INVESTIGATOR: Nicholas DiPatrizio, PhD
STUDY LOCATION: University of California, Riverside
PROJECT TITLE: Impact of Cannabis Exposure on Gut Barrier Function in Health and Disease
FUNDING SOURCE: Center for Medicinal Cannabis Research
PROJECT TYPE: Pre-Clinical Study
STATUS: Active
ABSTRACT:
Background-Significance-Hypotheses: Cannabis is consumed for medicinal and recreational purposes; however, impact of consumption on diseases associated with compromised gut barrier function and the underlying mechanisms involved processes remain unclear. We will test the hypothesis that cannabis provides protection against gut barrier dysfunction in metabolic and inflammatory bowel diseases. We aim to identify the impact and possible differential effects of cannabis exposure on gut barrier function in two robust murine disease models that display moderate vs. severe gut barrier dysfunction (i.e., diet-induced obesity and experimental colitis).
Innovation: To achieve the goals of our study, several key innovative approaches and novel methodologies are employed including use of two distinct mouse models associated with moderate or severe gut barrier dysfunction, optimization of UPLC-MS/MS methods for quantitating levels of delta-9 THC in cannabis and conversion of precursors to delta-9 THC via optimized chemical reactions that mimic consumption of cannabis in humans (i.e., heating of material), and (iii) optimization and utilization of reliable and reproducible assays of gut barrier function.
Design-Methods: We will administer cannabis extracts (5 mg per kg delta-9 THC content) (n=12 each) of male and female IntCB1R-/-mice and IntCB1R+/+ control mice (i) maintained on a low-fat/sugar or high-fat/sugar diet for 60 days or (ii) subjected to DSS-induced colitis.
Study Design: 2 drug conditions (whole cannabis extracts + vehicle) x 2 genotype (IntCB1R-/-, controls) x 2 diets (standard, western diet; Aim 1) or colitis (DSS, controls with no DSS; Aim 2) x 2 sex x 12 mice per condition = 384 total mice.

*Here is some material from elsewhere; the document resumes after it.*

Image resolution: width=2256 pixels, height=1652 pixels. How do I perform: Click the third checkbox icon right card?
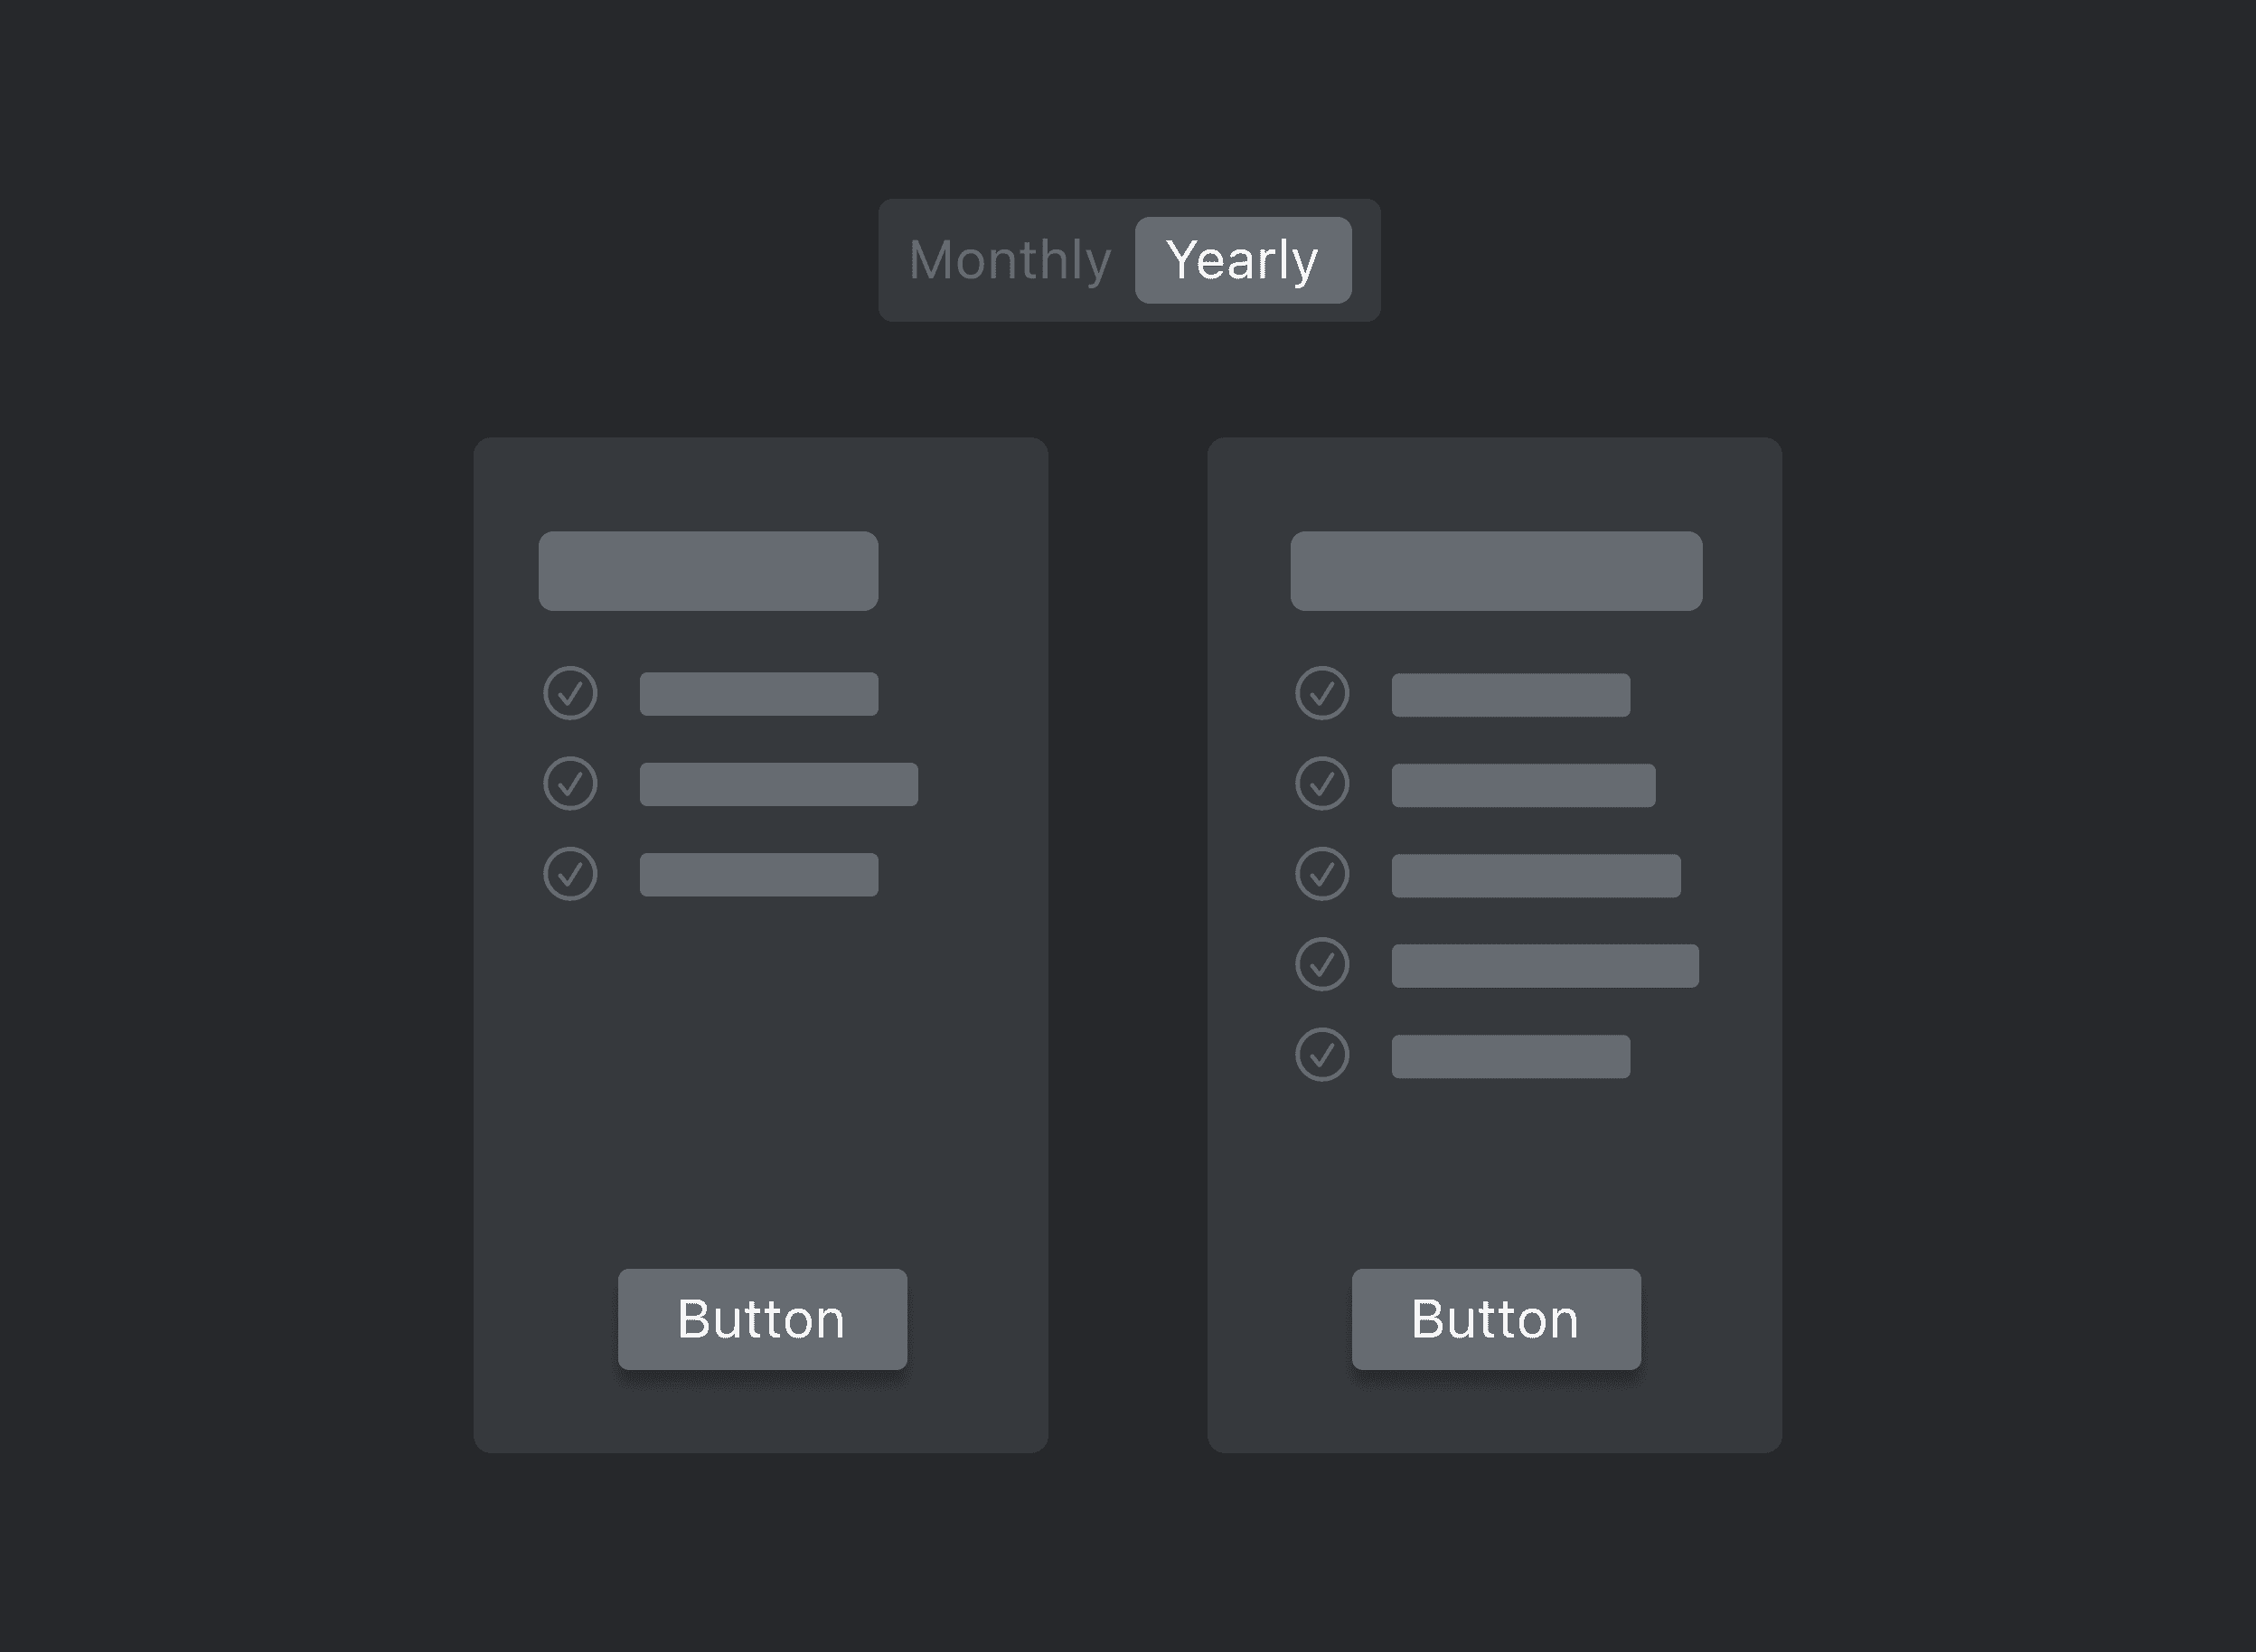click(x=1321, y=872)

Statistical Plan of Analysis: Power analyses for determining required sample size for each group is based on preliminary data. We will analyze all associated data by separate 2-way ANOVA with Tukey multiple comparisons tests for individual drug treatments (cannabis extract vs. vehicle) vs. genotype (IntCB1R-/-, controls). Separate analyses will be made for each individual sex as well for each individual diet or colitis condition (DSS or control). Analyses will be made for effects on markers of gut barrier function and inflammation.
Implications: These studies will support evidence-based public policy associated with cannabis use and identify possible therapeutic benefits for treating disorders that affect the gastrointestinal tract.